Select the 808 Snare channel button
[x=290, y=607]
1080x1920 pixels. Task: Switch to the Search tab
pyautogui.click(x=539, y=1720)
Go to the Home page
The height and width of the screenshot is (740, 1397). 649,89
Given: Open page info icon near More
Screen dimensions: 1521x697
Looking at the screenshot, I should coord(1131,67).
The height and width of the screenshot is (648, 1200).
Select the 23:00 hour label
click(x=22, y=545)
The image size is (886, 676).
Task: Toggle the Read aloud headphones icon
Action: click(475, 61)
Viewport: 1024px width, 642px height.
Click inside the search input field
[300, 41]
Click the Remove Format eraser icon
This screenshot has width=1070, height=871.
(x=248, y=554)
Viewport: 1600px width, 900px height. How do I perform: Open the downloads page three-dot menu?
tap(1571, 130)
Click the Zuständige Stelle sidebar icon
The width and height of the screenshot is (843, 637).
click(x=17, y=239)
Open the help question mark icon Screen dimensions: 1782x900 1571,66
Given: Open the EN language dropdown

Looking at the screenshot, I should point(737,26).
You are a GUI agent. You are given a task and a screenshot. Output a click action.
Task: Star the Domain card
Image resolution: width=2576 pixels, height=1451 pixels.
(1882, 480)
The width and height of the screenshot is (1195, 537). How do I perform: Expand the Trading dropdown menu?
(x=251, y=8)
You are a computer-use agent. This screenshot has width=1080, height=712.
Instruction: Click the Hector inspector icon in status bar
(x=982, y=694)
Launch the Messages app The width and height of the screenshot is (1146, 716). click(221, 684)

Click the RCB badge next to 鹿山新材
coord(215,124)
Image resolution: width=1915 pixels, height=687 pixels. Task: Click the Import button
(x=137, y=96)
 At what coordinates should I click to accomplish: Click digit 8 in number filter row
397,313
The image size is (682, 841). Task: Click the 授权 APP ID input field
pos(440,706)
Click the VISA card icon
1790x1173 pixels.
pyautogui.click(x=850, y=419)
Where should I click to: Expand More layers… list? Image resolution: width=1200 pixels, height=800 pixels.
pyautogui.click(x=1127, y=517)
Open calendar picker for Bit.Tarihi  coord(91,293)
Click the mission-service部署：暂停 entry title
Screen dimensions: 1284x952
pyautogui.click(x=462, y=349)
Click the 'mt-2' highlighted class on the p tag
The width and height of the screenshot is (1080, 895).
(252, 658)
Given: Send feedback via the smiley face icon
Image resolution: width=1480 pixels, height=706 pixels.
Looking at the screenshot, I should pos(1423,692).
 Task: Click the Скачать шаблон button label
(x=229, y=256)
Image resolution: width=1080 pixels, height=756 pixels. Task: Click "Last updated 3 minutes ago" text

What you need to do — Find each line in the material above that carries the string "agent", and copy it.

Result of the exercise —
You are a GUI agent. You are given a task and a screenshot. Output a click action.
You are a computer-use agent. This screenshot has width=1080, height=712.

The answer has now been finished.